I knew that sermon was meant for me the second I heard it. I’ve been doing a lot of complaining lately–about trying to get things ready to move, not having enough money, and, most unforgivably, about what I deserve but don’t have. I am guilty of being able to praise, but choosing to still be poor and pitiful. Well, no more.
This was brought home to me even more by the *Smiths. The third Sunday of each month, the church van drives people to third Sunday fellowship after church, where local congregations get together and fellowship. This means that the van can’t take people home until after the fellowship, sometimes after evening service. The Smiths had rode on the van that morning, but needed to go home after morning service, as they had to work. The Smiths live on the same side of town as Mr. Perfect and I, so he graciously agreed to drive them home.
The Smiths graciously invited us inside. “This is the home that God blessed us with,” Mr. Smith said as he ushered us inside. I helped Mrs. Smith with the baby while the two men talked in the living room. I oohed and ahhed over a mountain of pink in the wardrobe. “All of these things were given to us for the baby,” she gushed, indicating the furnishings in the room.
Rejoining the men, she said, “can you believe just a few years ago we were homeless?”
I had known that, but somehow, I’d forgotten all about it. I remember when they first began coming to church, and it amazed me how very different they are now, how much faith they both have. They are both working to better themselves and their situation, but they are still so thankful and full of praise over what they have and how much further they are in life. They are so confident that things will continue to improve for them. It made me feel ashamed of myself for being such a complainer.

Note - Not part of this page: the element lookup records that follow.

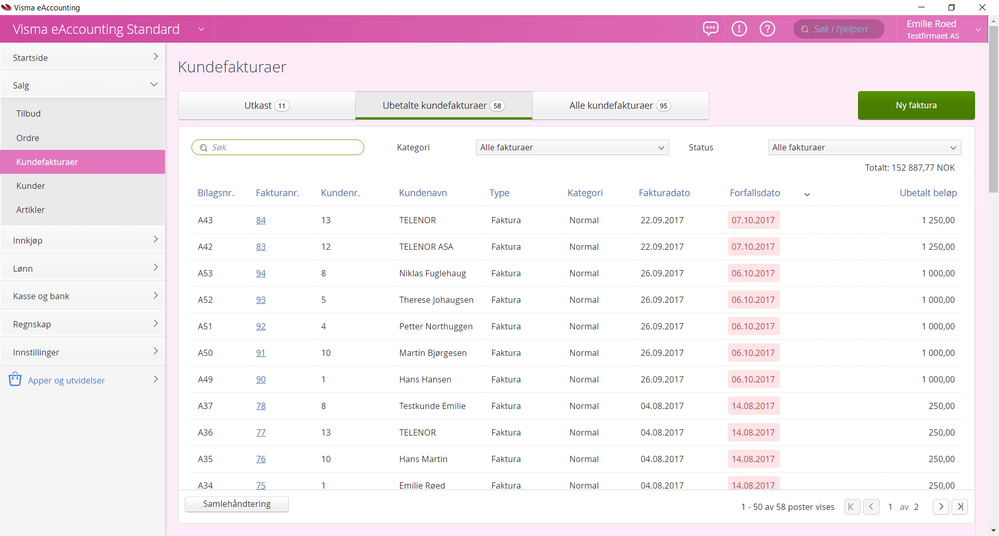999x536 pixels.
Task: Click the Samlehåndtering button
Action: [x=237, y=504]
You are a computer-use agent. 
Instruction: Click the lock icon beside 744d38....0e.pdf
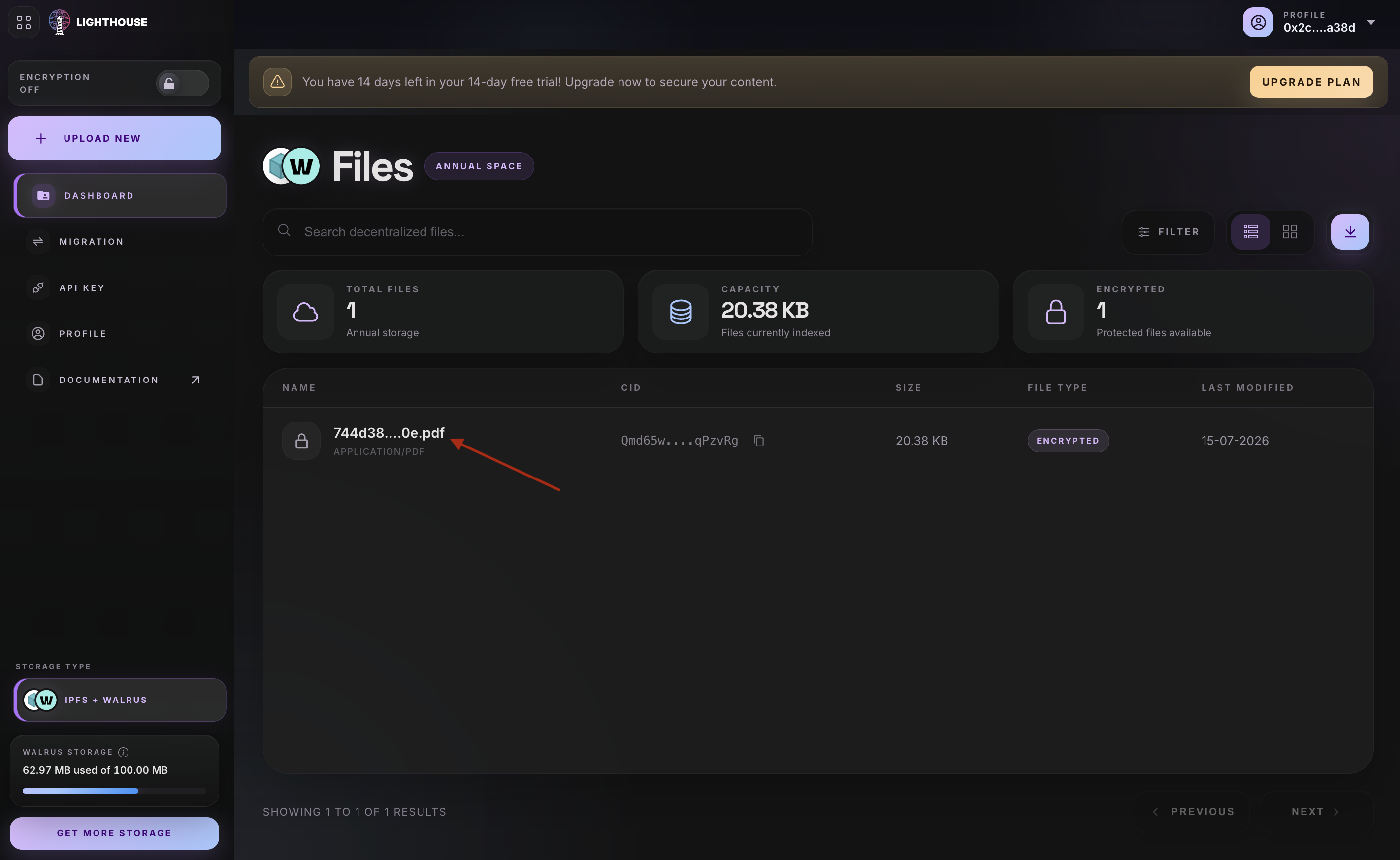301,441
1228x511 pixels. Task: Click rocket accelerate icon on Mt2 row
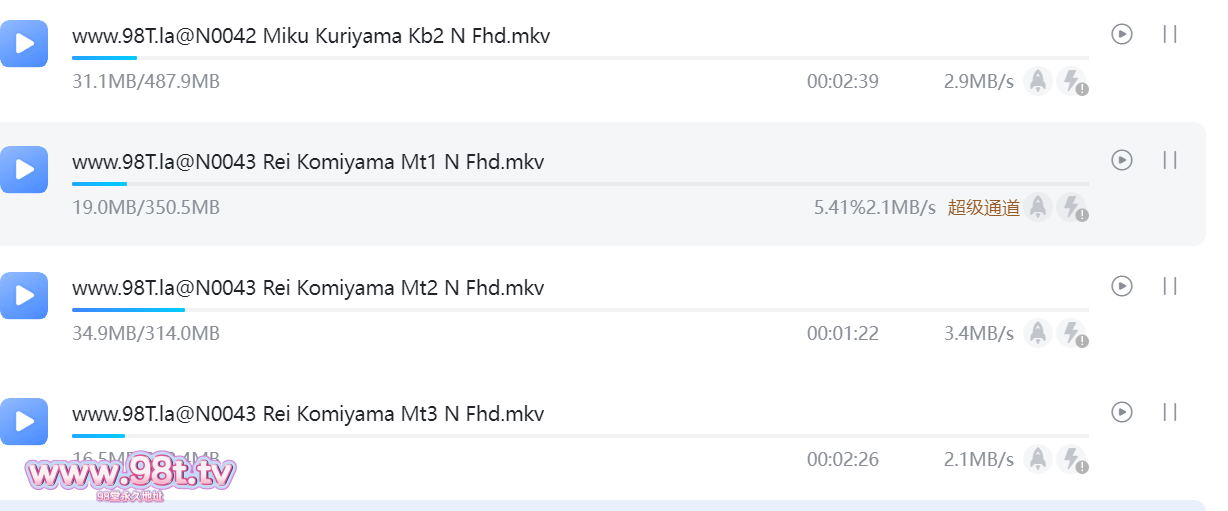click(x=1038, y=333)

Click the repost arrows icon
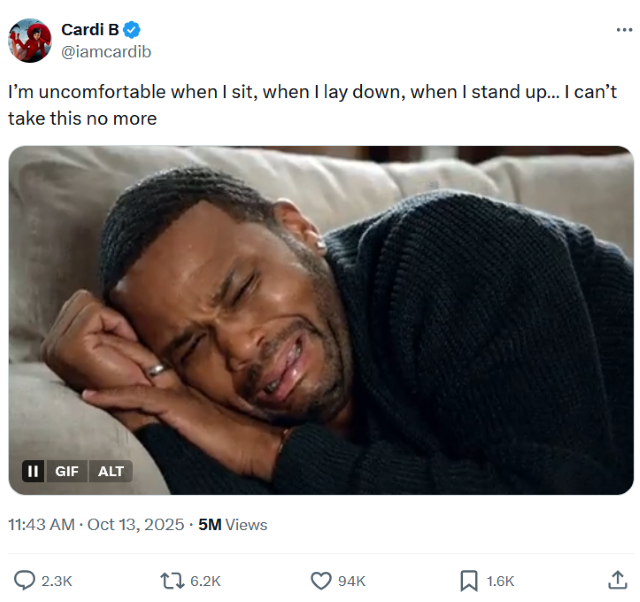[171, 580]
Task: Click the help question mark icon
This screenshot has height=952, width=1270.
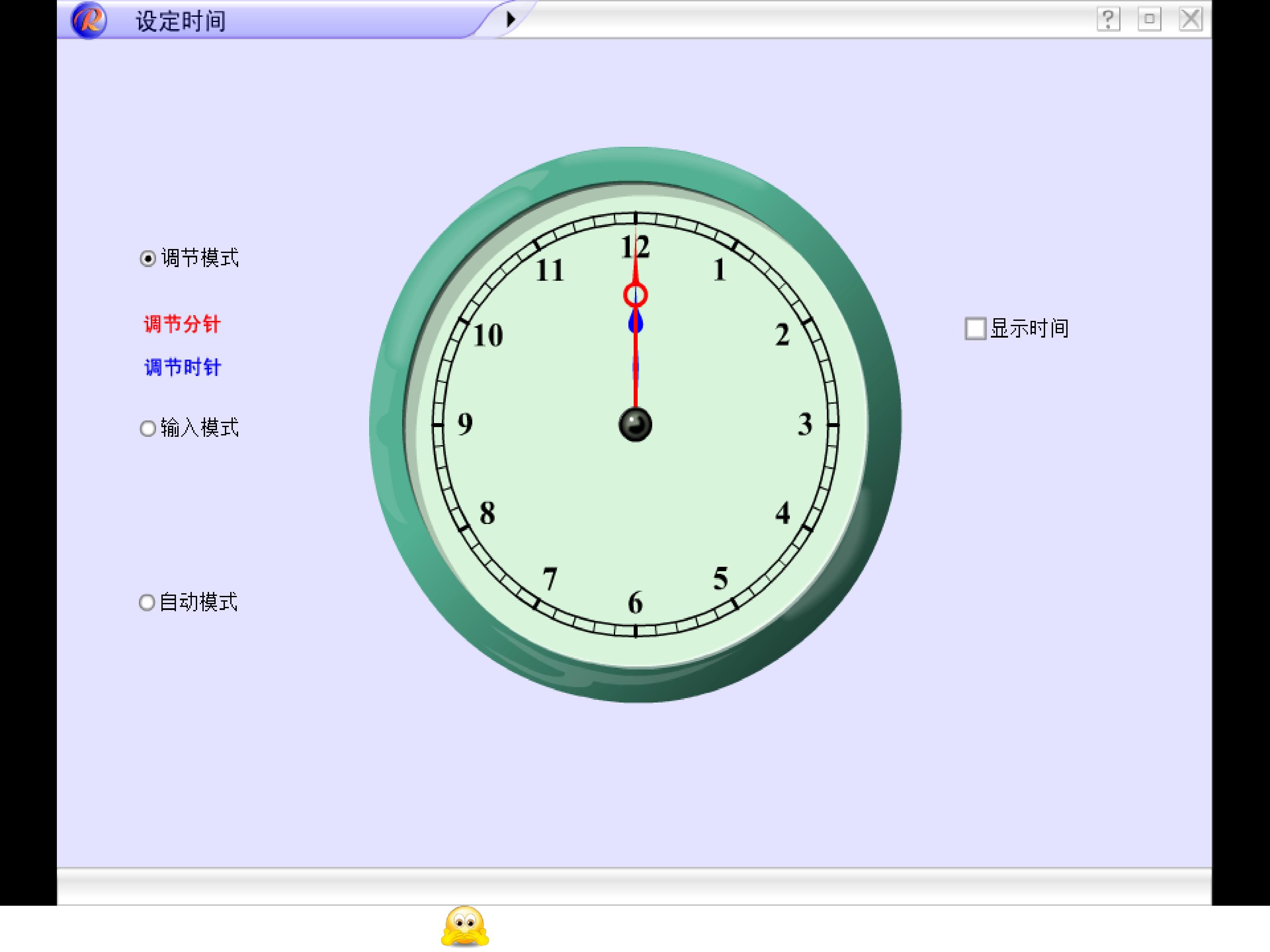Action: tap(1108, 19)
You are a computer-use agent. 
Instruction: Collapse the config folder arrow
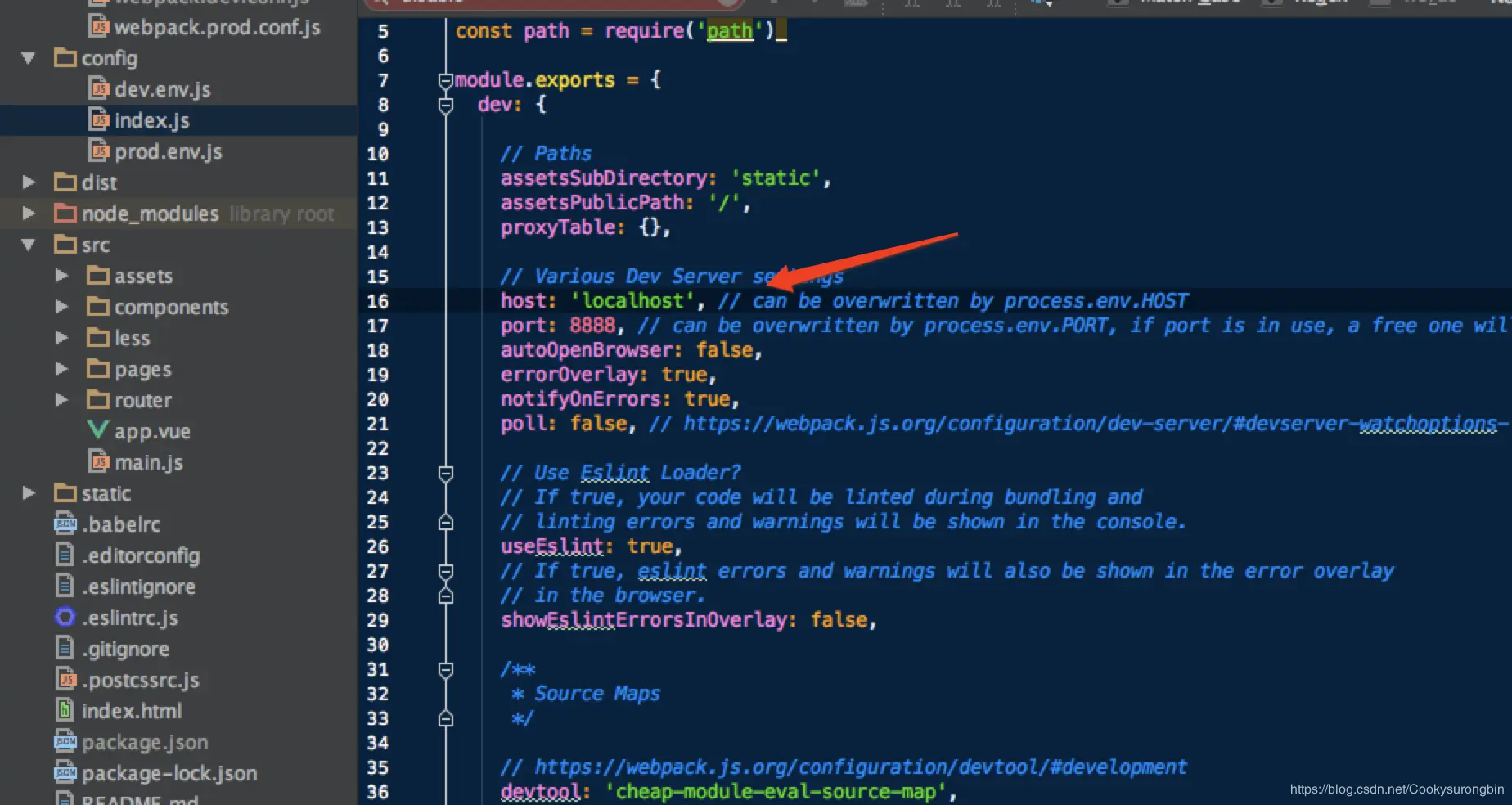(29, 58)
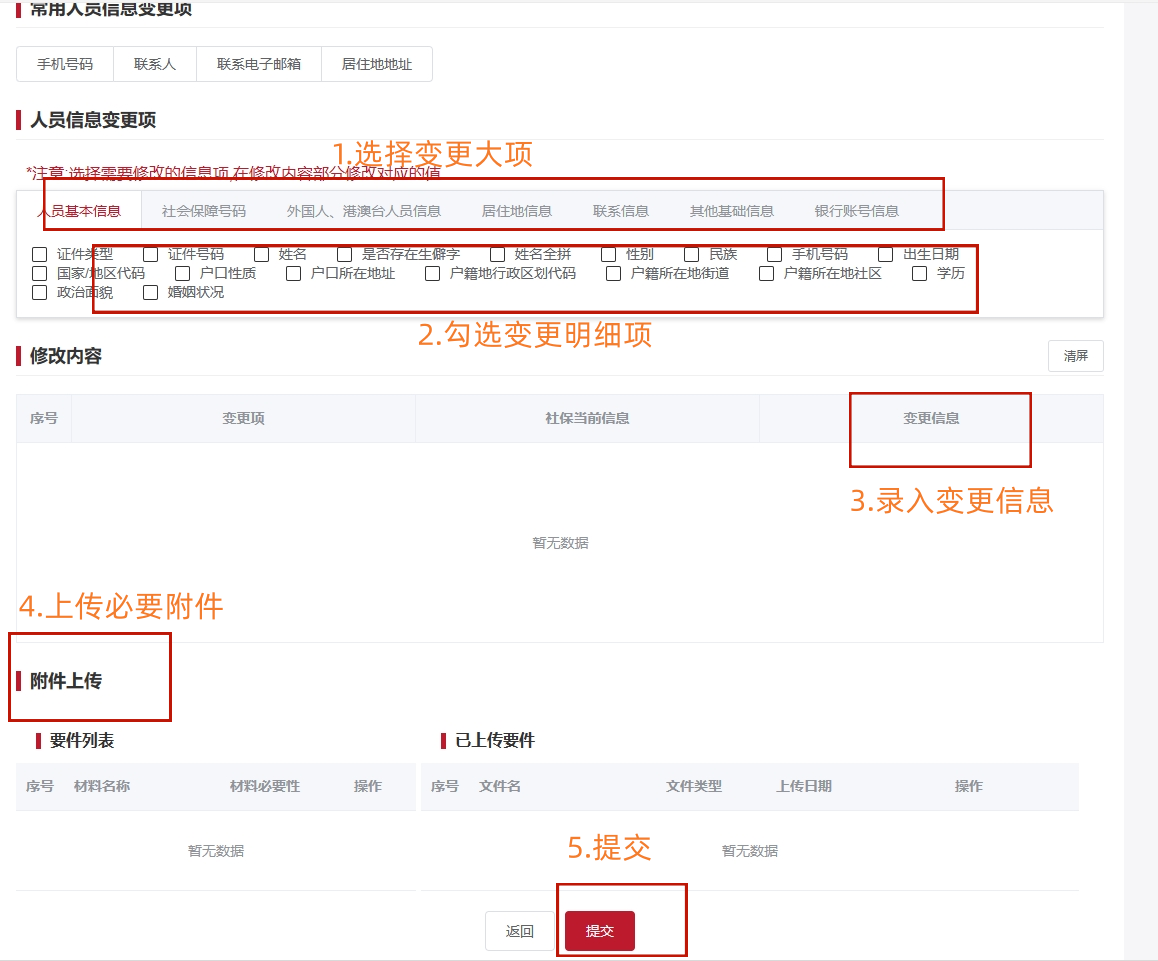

In the spirit of being thankful, as so many others are at this time of the year, I want to take a moment and just be thankful. I’m thankful that God has always been with me, even when I wasn’t with him. I’ve never been homeless or starving, never been without a means to care for myself. I have all my senses and mental capabilities. I have people in my life who care about me and who are willing to help me to improve. I may not have all I want, but I have what I truly need.
What are you thankful for? What privileges have you been treating like obligations? How are you going to change your attitude into one of gratitude? Go on, inspire me!